Our obsession with using sales and marketing and acquisition to drive all growth leads to the opposite, in Suneet's opinion: angry customers that see sales and marketing as an obstacle in their path rather than people there to help. Ultimately, that is all they want.
Suneet picks out two stats that any SaaS marketer needs to know:
- 59% of people would prefer to do their own work than talk to a salesperson
- 75-90% of purchases are influenced by peers
Customers want information, just not the information given by sales and marketing teams. According to Robert Wollan, the Global MDofAccenture’s Management Consulting Division what customers want from a company is to:
- Be on our side.
- Be personally accountable for our desired results.
- Be proactive.
- Solve our problems.
- Be innovative in responding to our needs.
These don't sound like the traits of a salesperson. But they do sound like the traits of a great customer support person. What people want isn't sales and marketing. What people want is support.
Customer experience is what is going to differentiate you
“Customer Service teams already spend their entire day doing precisely what the modern (increasingly informed, increasingly confused) customer needs: help cutting through the noise to find the fastest way to a helpful answer.”
- Suneet Bhatt
When people in SaaS think of the customer experience, they think of design. When your customers think of customer experience, they think of the people on your team helping them out. If you want more customers doing better, the customer experience is where you need to invest. As Suneet says, “your tech is not going to differentiate you in the market, your customer experience is.”
When there was a market to acquire, growth came from acquisition. Now that market is saturated and acquired, growth comes from retention and upsell. Your customer support team lead both of those endeavors. And all they need to do is be helpful and “be on our side.”

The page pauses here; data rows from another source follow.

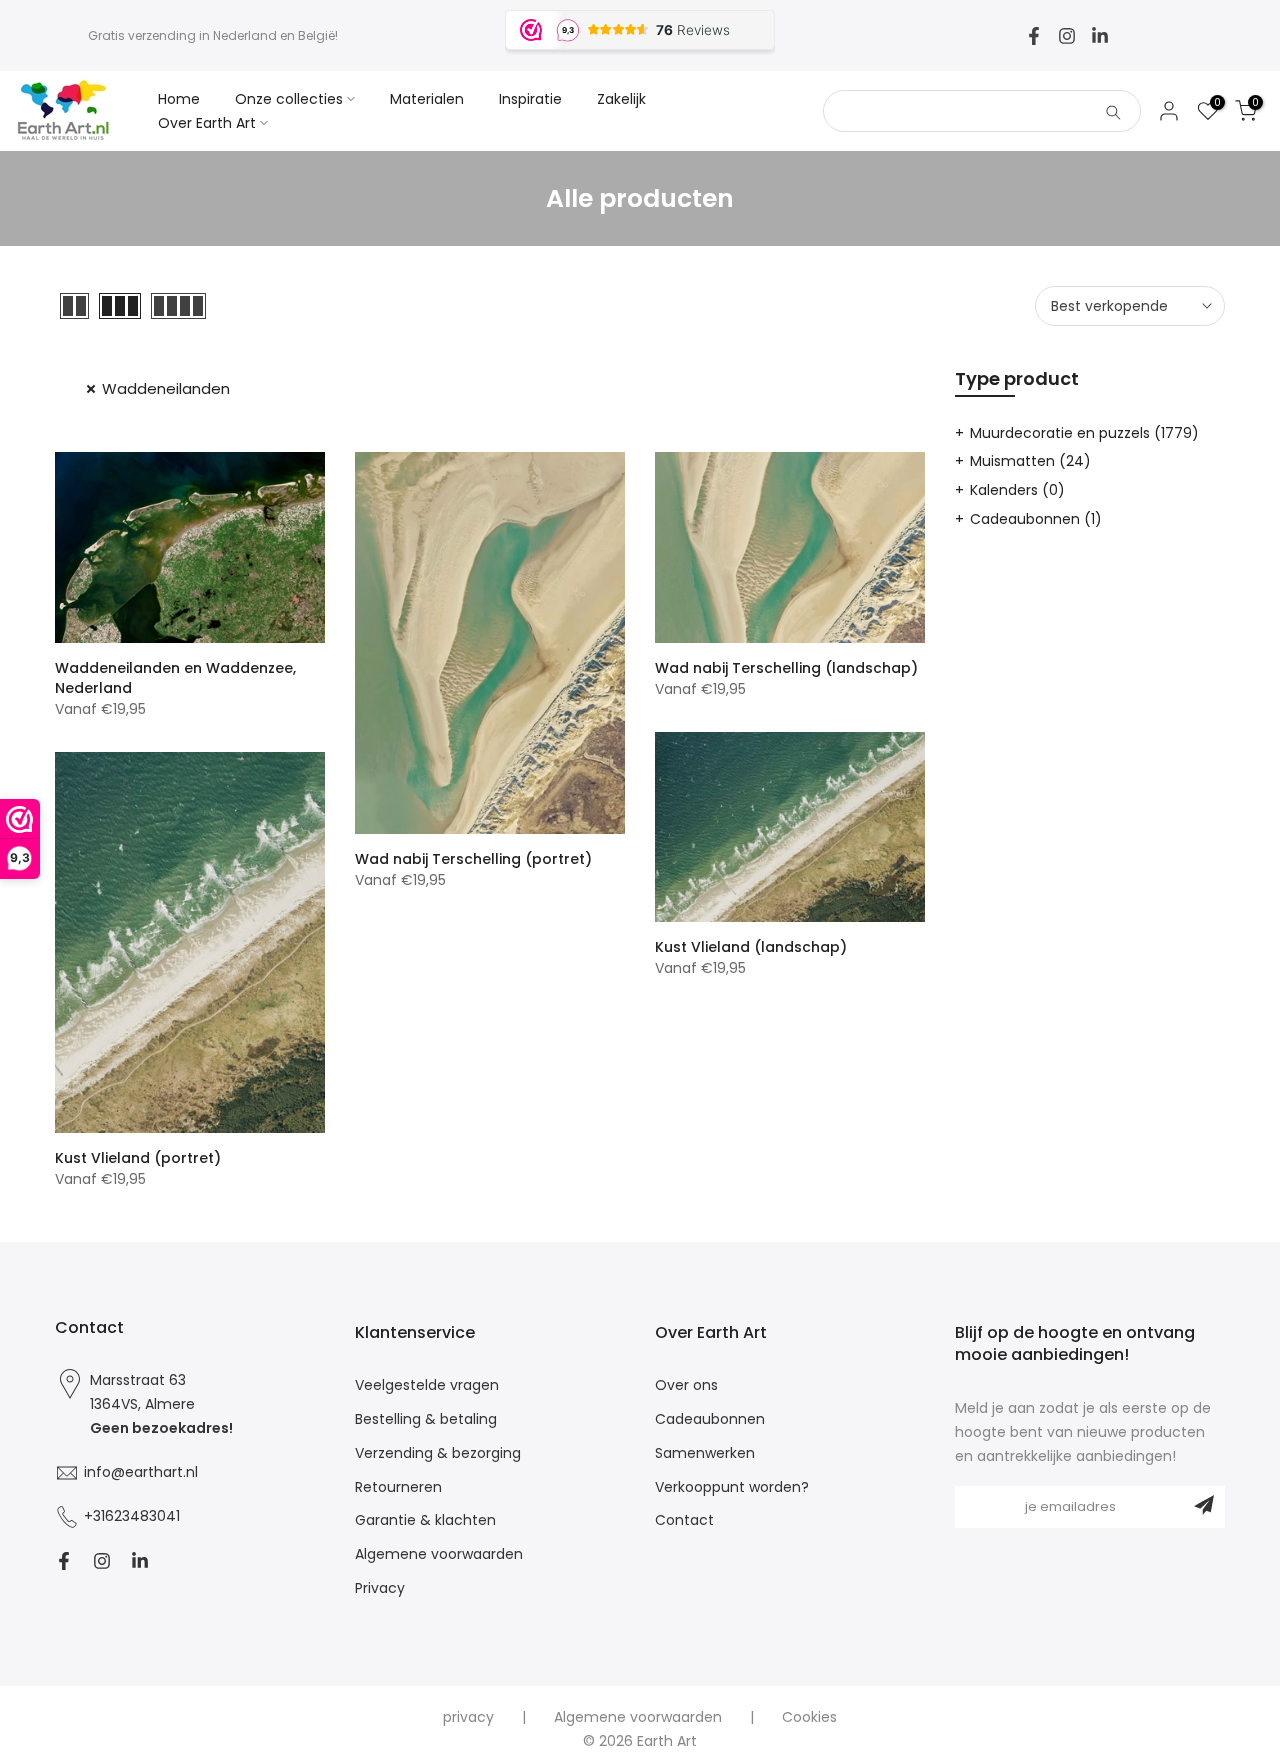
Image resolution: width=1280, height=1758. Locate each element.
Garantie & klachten (425, 1520)
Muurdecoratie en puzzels (1084, 433)
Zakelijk (621, 99)
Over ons (686, 1385)
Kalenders (1017, 490)
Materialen (427, 99)
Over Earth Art (207, 123)
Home (179, 99)
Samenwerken (705, 1453)
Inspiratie (530, 99)
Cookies (809, 1717)
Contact (684, 1520)
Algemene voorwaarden (439, 1554)
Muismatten (1030, 461)
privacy (468, 1717)
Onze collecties (289, 99)
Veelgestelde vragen (427, 1385)
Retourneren (398, 1487)
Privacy (380, 1588)
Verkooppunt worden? (732, 1487)
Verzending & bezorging (438, 1453)
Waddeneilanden (166, 388)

Support can be a massive driver of growth. During Suneet's time at Help Scout, 18% of new deals came directly from the support team. When he looked at his most successful customers, they were the ones that had the strongest relationship with the support team:
Successful customers were:
- 300% more likely to be engaged with support pre-trial
- 130% more likely to be engaged with support in the first three months
- 300% more likely to be engaged with support in the three - six month range
- 240% more likely to be engaged with support six months and onwards
When you have a support team that is proactive, is on the side of the customer, and is solving problems for them every single day, you have a team that is a cash cow. Which customer would turn down that level of service?

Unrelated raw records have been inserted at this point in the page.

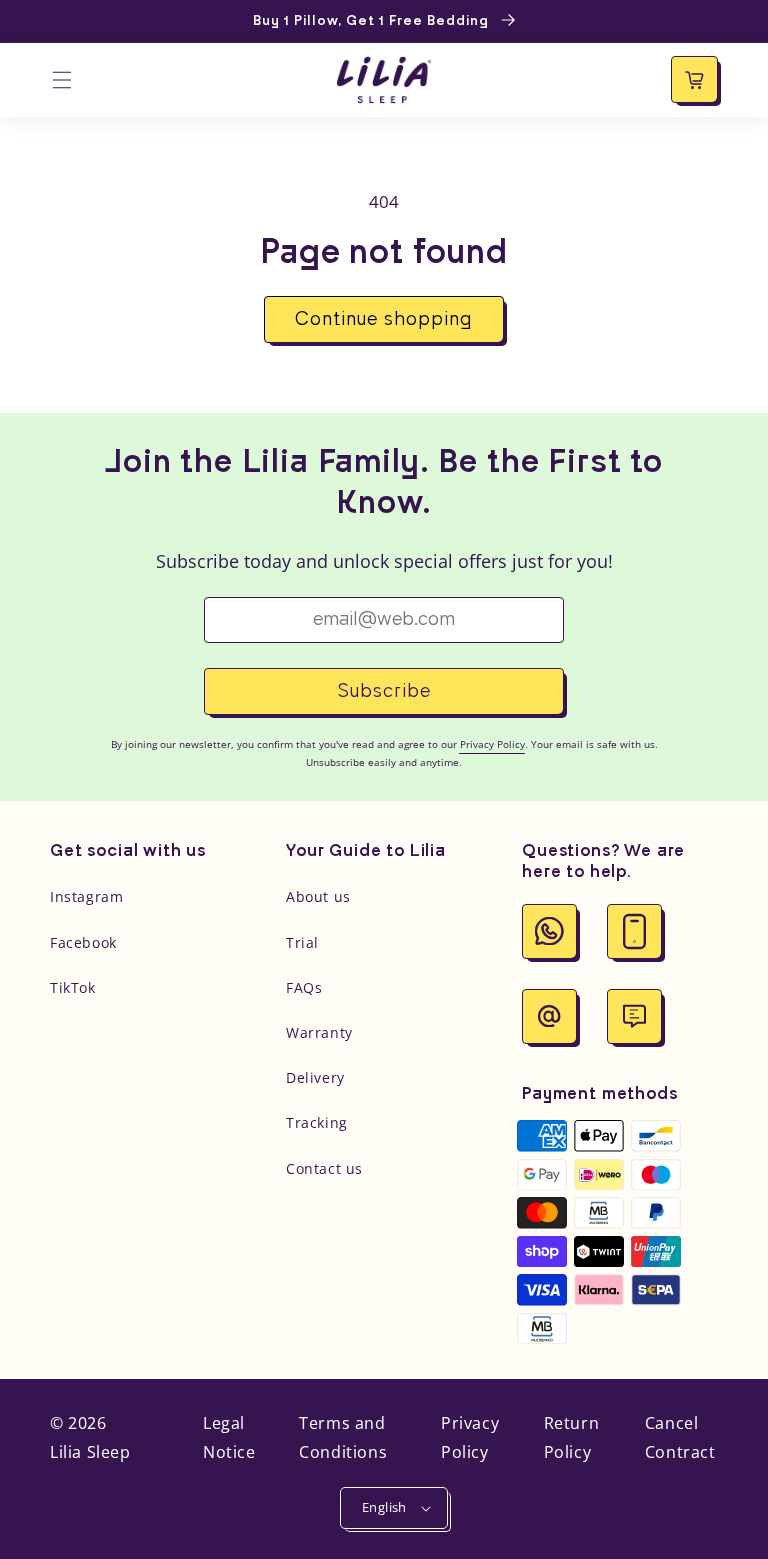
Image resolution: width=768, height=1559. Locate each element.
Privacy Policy (470, 1437)
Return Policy (572, 1437)
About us (318, 896)
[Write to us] (549, 1016)
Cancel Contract (680, 1437)
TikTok (73, 987)
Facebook (83, 942)
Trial (302, 942)
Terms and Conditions (343, 1437)
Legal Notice (229, 1437)
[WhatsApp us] (549, 931)
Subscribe (384, 692)
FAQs (304, 987)
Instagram (86, 896)
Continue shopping (384, 320)
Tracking (317, 1122)
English (384, 1507)
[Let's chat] (634, 1016)
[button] (62, 80)
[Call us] (634, 931)
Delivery (315, 1077)
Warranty (319, 1032)
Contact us (324, 1168)
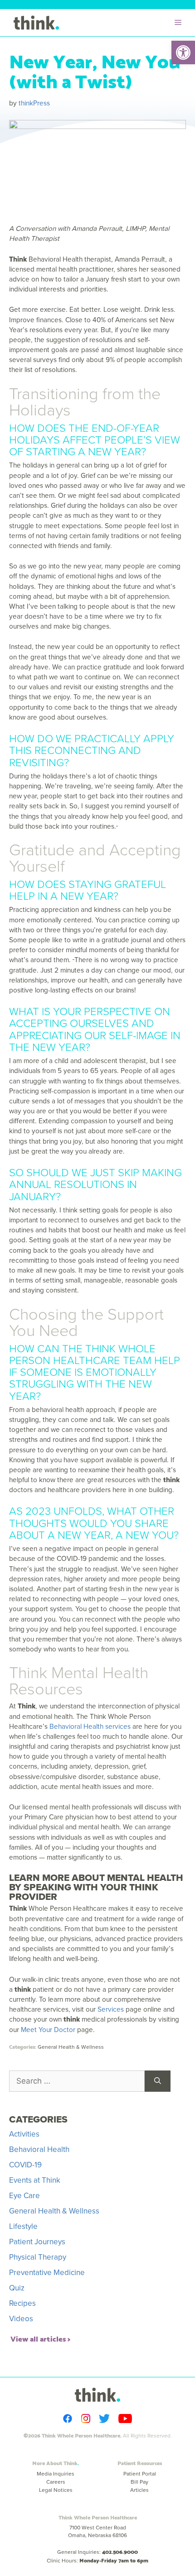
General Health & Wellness (71, 2047)
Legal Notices (56, 2490)
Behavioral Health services (90, 1726)
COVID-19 (25, 2165)
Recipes (22, 2303)
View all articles (38, 2338)
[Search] (158, 2081)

This doesn't mean revenue targets for support. Suneet criticizes that action as just making more salespeople. Instead, the support team needs to have no other target than helping the next customer fulfill their potential with the product.

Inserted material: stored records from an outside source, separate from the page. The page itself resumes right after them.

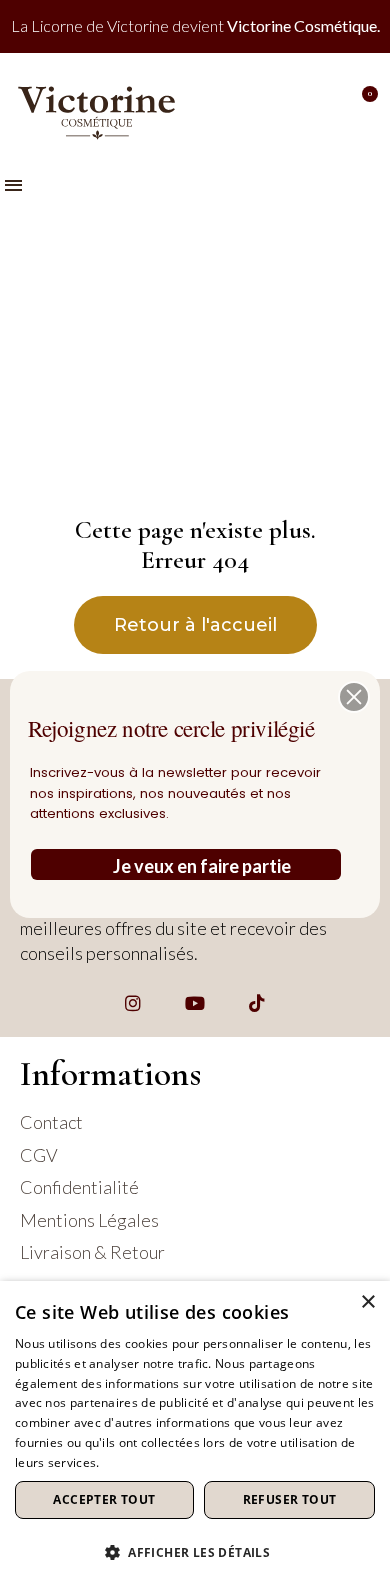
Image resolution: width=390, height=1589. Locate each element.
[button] (354, 697)
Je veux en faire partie (202, 866)
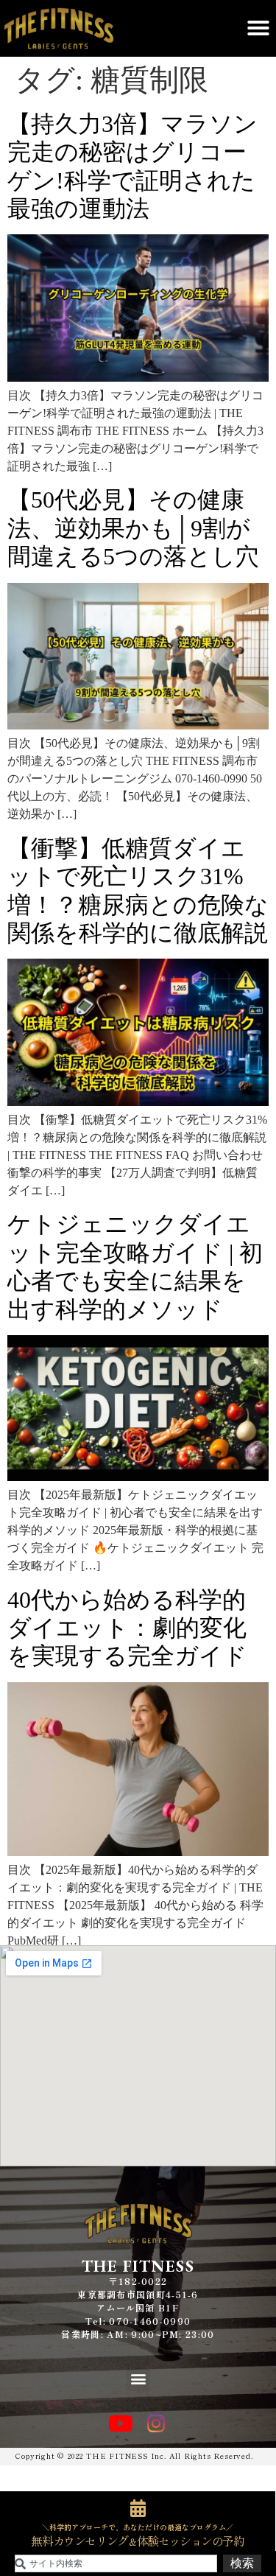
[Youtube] (120, 2423)
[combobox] (116, 2563)
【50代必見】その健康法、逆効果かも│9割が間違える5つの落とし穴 (133, 528)
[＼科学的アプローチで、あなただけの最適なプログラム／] (137, 2508)
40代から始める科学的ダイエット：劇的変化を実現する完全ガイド (127, 1628)
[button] (258, 28)
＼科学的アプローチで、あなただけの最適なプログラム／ (137, 2527)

Building such a support team requires great people with great data using great tech. Tech, particularly AI, can still be used to help and create scale for the support team, but it is there to support rather than destroying their jobs. You need great people helping customers.
At Help Scout, they did that by helping the support team. Whenever a ticket came in, information about the customer was immediately surfaced for the team to give them context:
The support team doesn't need to ask questions. Instead, they can move straight to a solution for the customer.
In this context, a company isn't customer-first, it is customer support team first. As a CEO or head of growth, you want to build the team that thinks customer first. Give them the tools and ability to be on the side of the customer.
People buy from people
In sales, the saying is “people buy from people.” This is absolutely true. Unfortunately for sales though, they are no longer the people customers want to buy from. Salespeople no longer act as trustworthy people in the customers' eyes.
Support has taken that role. “People buy from people” works, but only if you think the person is on your side. If you build a support team that advocates for the customer and spends the entire day helping them, the side effect is growth. But what a great side effect to have.